Der antragstellende Verein, eine chor- und konzertausübende Gesellschaft bürgerlicher Musikpflege mit langer Tradition, wendet sich, gestützt auf § 71 UrhG, gegen eine Aufführung der Oper "Motezuma" von Antonio Vivaldi nach einer in seinem Archiv gefundenen Handschrift seitens der Antragsgegnerin. Titelheld ist der in Europa üblicherweise "Montezuma" genannte aztekische Herrscher des 16. Jahrhunderts.

Der 1741 gestorbene venezianische Komponist Antonio Vivaldi schuf eine Oper dieses Titels, die am 14.11.1733 unter seiner Leitung im venezianischen Theater Sant' Angelo uraufgeführt wurde - Ryom-Verzeichnis Nr. 723. Nach einer vom Antragsteller in Zweifel gezogenen Literaturstelle erlebte die Oper an diesem Theater 1772 eine weitere Aufführung. Während das von Alvise oder Girolamo Giusti stammende Libretto der Oper bekannt blieb, galt die Komposition lange als verloren.

2002 entdeckte der Musikwissenschaftler Dr. V. aus Hamburg in der Handschrift mit der Signatur SA 1214 des Archivs des Antragstellers die - nicht ganz vollständige - Musik zu der Oper. Der Antragsteller traf im Januar 2005 Maßnahmen, die er als ein erstmaliges Erscheinenlassen der Opernmusik im Rechtssinne ansieht, nämlich die Herstellung von 50 gebundenen Vervielfältigungsstücken der Handschrift - Faksimilekopien ohne weitere Bearbeitung - und deren Angebot zum Preis von jeweils 60 EUR, worauf auf seiner Internet-Seite hingewiesen worden sei. Zwei Exemplare seien im Mai und Juni an Kunden versandt worden.
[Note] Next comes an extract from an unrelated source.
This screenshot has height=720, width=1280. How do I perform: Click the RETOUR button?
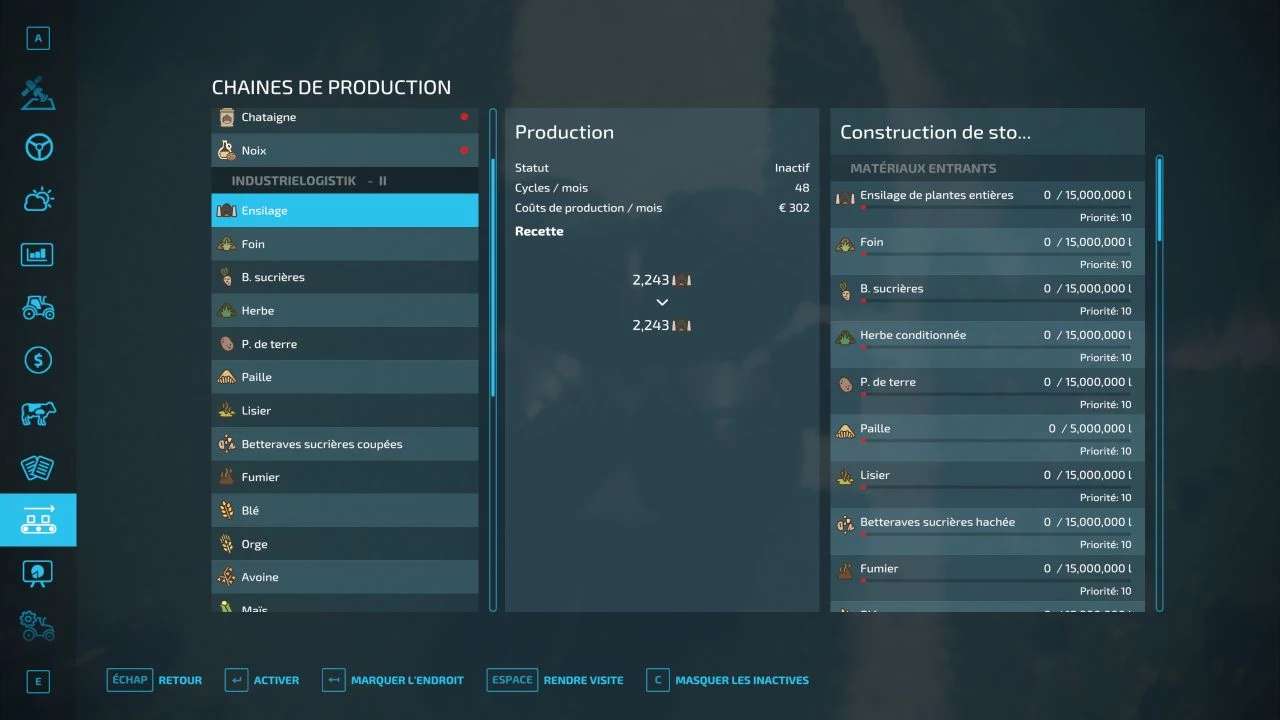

Die Antragsgegnerin beabsichtigt, im Rahmen des von ihr veranstalteten "Altstadtherbst Kulturfestivals" im September 2005 mehrere szenische Aufführungen der Oper. Vorab wollte sie schon an für den 16. und 17.7.2005 in Barga, Italien (Provinz Lucca), vorgesehenen entsprechenden Aufführungen als Koproduzentin mitwirken.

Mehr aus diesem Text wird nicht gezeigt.